Sobre la base de las anteriores consideraciones ha de analizarse si la conducta del acusado podría ser constitutiva del delito de apropiación indebida.
SEGUNDO.- El primero de los elementos, antes mencionados, que configuran el delito de apropiación indebida, es la recepción del dinero. En el presente caso no se cuestiona que el acusado en representación de Prodibur Inversiones S.L. recibió de los señores Fidel y Lorena la cantidad de 17.692,70 euros -más IVA- así como 15 mensualidades de 1.262.02 euros cada una, todo ello con anterioridad a la entrega de llaves de la vivienda adquirida y la formalización de la escritura pública.
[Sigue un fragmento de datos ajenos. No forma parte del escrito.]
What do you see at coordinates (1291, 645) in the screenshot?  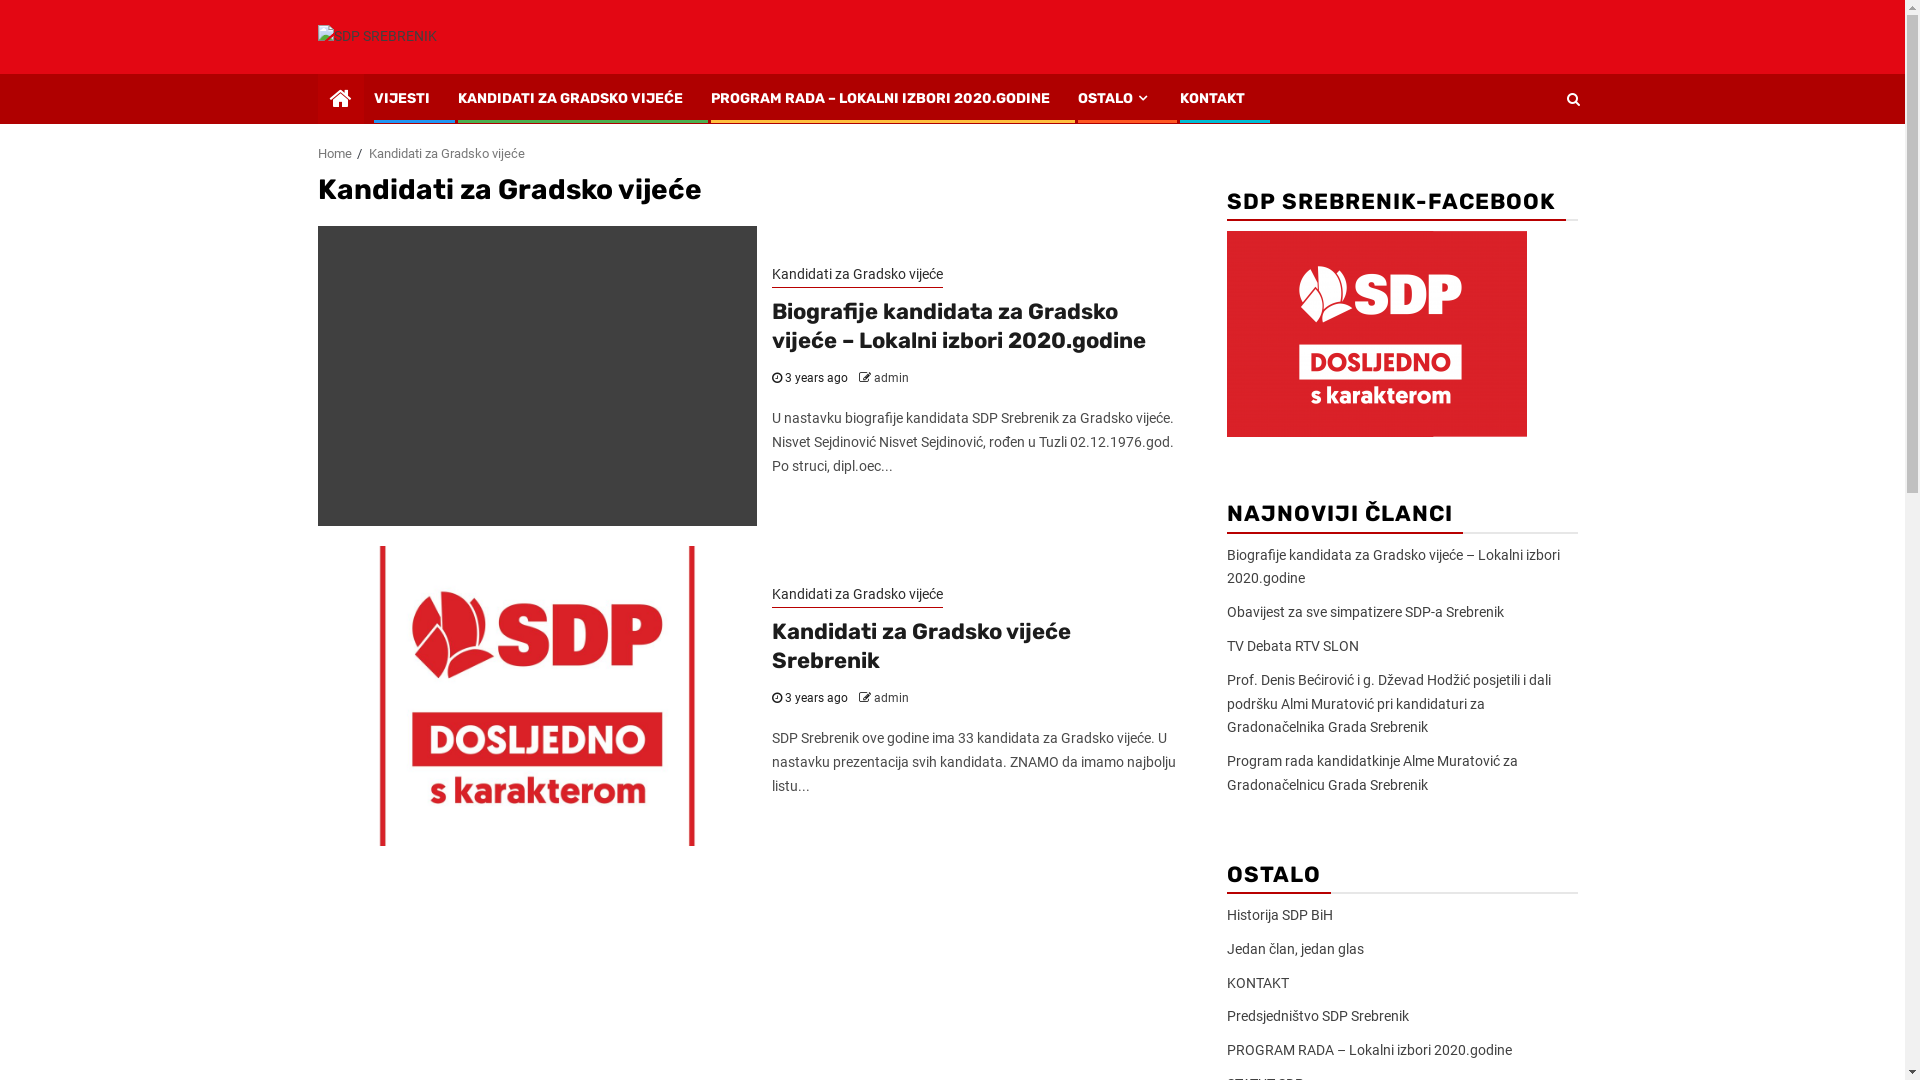 I see `'TV Debata RTV SLON'` at bounding box center [1291, 645].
El segundo elemento que se requiere para que exista apropiación indebida es que el sujeto haya recibido el dinero, efectos, valores o cualquier otra cosa mueble o activo patrimonial por un título que produzca la obligación de entregarlo o devolverlo. En el presente caso Prodibur S.L. recibió el dinero como anticipo por la compraventa de una vivienda. Y ello conduce a la aplicación de la reiterada jurisprudencia del Tribunal Supremo que establece que se comete el delito cuando el Promotor de la construcción no devuelve las cantidades ni entrega la vivienda, ya que los anticipos del comprador merecen un tratamiento legal especial en virtud de lo dispuesto por la Ley 57/1968 de 27 de julio, reguladora de las percepciones de cantidades anticipadas en la construcción y venta de viviendas (norma modificada por la Disposición Adicional Primera de la Ley 38/1999 de 5 de noviembre, de Ordenación de la Edificación ), en virtud de la cual (artículo 1) las persona físicas y jurídicas que promuevan la construcción de viviendas están obligadas a garantizar la devolución de las cantidades entregadas, más los intereses legales del dinero vigentes hasta el momento en que se haga efectiva la devolución, mediante Contrato de Seguro, o por Aval Solidario prestado por Banco o Caja de Ahorros, 'para el caso de que la construcción no se inicie o no llegue a buen fin por cualquier causa en el plazo convenido'. El art. 6ª de la misma Ley , hoy derogado, sancionaba expresamente la no devolución de las cantidades percibidas y no aseguradas como delito de apropiación indebida. Esa sanción penal fue derogada, pero la Disposición Adicional Primera de la LOE mantiene la vigencia de las obligaciones legales establecidas imperativamente en la Ley 57/68, disponiendo que la percepción de cantidades anticipadas en la edificación por los promotores o gestores se cubrirá mediante un seguro que indemnice el incumplimiento del contrato en forma análoga a lo dispuesto en la Ley 57/1968 de 27 de julio, sobre percepción de cantidades anticipadas en la construcción y venta de viviendas.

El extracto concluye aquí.